OCI Block Volume Performance with GlusterFS

January 16, 2020 | 5 minute read
Text Size 100%:

In my previous post, I described how to setup a highly available GusterFS server environment using terraform. I briefly mentioned the provisions I had taken to ensure high performance as well, but didn't go into details of performance validation. This is what I'll do here.

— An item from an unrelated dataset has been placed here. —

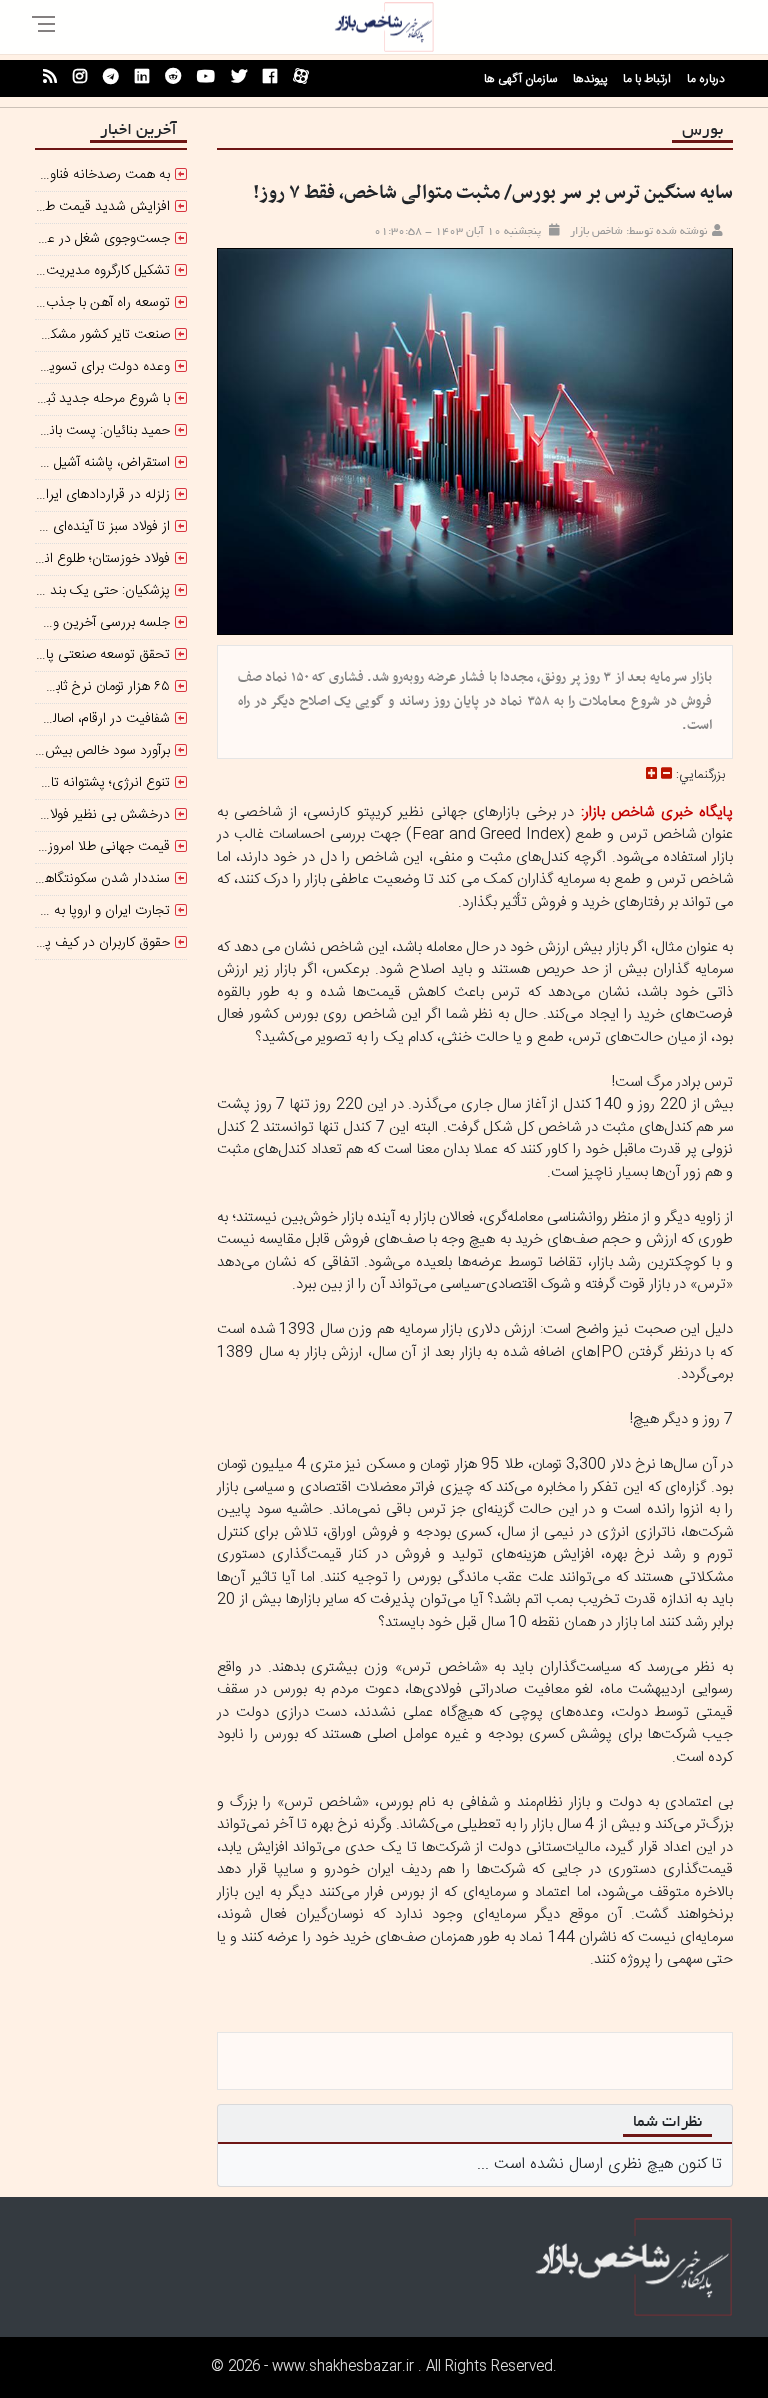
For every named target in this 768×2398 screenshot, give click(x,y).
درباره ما (706, 79)
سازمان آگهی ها (520, 79)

To recap, the expected maximum performance from the three Gluster servers was:

  • 3 GB/sec write throughput
  • 9 GB/sec read throughput

To measure this performance, we need a sufficient number of Gluster clients and a load generator that is capable of orchestrating a distributed filesystem load in a reliable and reproducible manner. I've been using Vdbench for this purpose for quite some time and it proved to be a reliable tool here once more. To have sufficient power, I used 9 VM.Standard2.24 systems, 3 in each AD. This gave me sufficient CPU and network bandwidth to be sure that the clients would not be the limiting factor in the performance testing. The general architecture is shown in the diagram from my first post.

Vdbench Configuration

Vdbench is a very flexible and powerfull load generator for file or disk IO. You can find the user guide on its download page. (It's usually appropriate to use the latest available version.) I will briefly discuss the configuration file I used for this setup:

hd=default,jvms=24
hd=one,system=10.43.9.5,user=opc,shell=ssh
hd=two,system=10.43.9.6,user=opc,shell=ssh
hd=three,system=10.43.9.7,user=opc,shell=ssh
hd=four,system=10.43.9.8,user=opc,shell=ssh
hd=five,system=10.43.9.9,user=opc,shell=ssh
hd=six,system=10.43.9.19,user=opc,shell=ssh
hd=seven,system=10.43.9.18,user=opc,shell=ssh
hd=eight,system=10.43.9.17,user=opc,shell=ssh
hd=nine,system=10.43.9.16,user=opc,shell=ssh

fsd=fsd1,anchor=/gluster/fast/work,depth=1,width=4,files=50000,size=20M,shared=yes

fwd=default,xfersize=4k,fileio=random,fileselect=random,threads=350,stopafter=5,rdpct=100
fwd=fwd1,fsd=fsd1,host=one
fwd=fwd2,fsd=fsd1,host=two
fwd=fwd3,fsd=fsd1,host=three
fwd=fwd4,fsd=fsd1,host=four
fwd=fwd5,fsd=fsd1,host=five
fwd=fwd6,fsd=fsd1,host=six
fwd=fwd7,fsd=fsd1,host=seven
fwd=fwd8,fsd=fsd1,host=eight
fwd=fwd9,fsd=fsd1,host=nine

*rd=rd1,fwd=fwd*,fwdrate=max,format=(clean,only),interval=1

rd=rd3,fwd=fwd1,fwdrate=max,format=restart,elapsed=120,interval=1
rd=rd4,fwd=(fwd1-fwd2),fwdrate=max,format=restart,elapsed=120,interval=1
rd=rd5,fwd=(fwd1-fwd3),fwdrate=max,format=restart,elapsed=120,interval=1
rd=rd6,fwd=(fwd1-fwd4),fwdrate=max,format=restart,elapsed=120,interval=1
rd=rd7,fwd=(fwd1-fwd5),fwdrate=max,format=restart,elapsed=120,interval=1
rd=rd8,fwd=(fwd1-fwd6),fwdrate=max,format=restart,elapsed=120,interval=1
rd=rd9,fwd=(fwd1-fwd7),fwdrate=max,format=restart,elapsed=120,interval=1
rd=rd10,fwd=(fwd1-fwd8),fwdrate=max,format=restart,elapsed=120,interval=1
rd=rd11,fwd=(fwd1-fwd9),fwdrate=max,format=restart,elapsed=120,interval=1

A few remarks to explain this configuration:

  • The first section is the host definition (hd).
    • By default, all hosts will run 24 instances of the tool - one for each core.
    • Each of the hosts is given a name (one, two,...) and connection details.
  • Next comes the definition of the filesystem for the test. This will be populated with 4 directories, each containing 50k files of 20MB each.
  • In the "file work definition", I set the defaults for each run: The blocksize, IO type, number of threads and how much of the workload should be reading (rdpct=100). For a write-only workload, this parameter would be 0.
  • Next are the run definitions, where the individual test runs are defined.
    • The first one is commented out. It is only used to create the content of the filesystem. While this can be a performance test in itself, it takes significantly longer than the 120 seconds defined for the real runs.
    • The others (rd3 through rd11) will each run the workload defined in above, with a varying number of hosts participating.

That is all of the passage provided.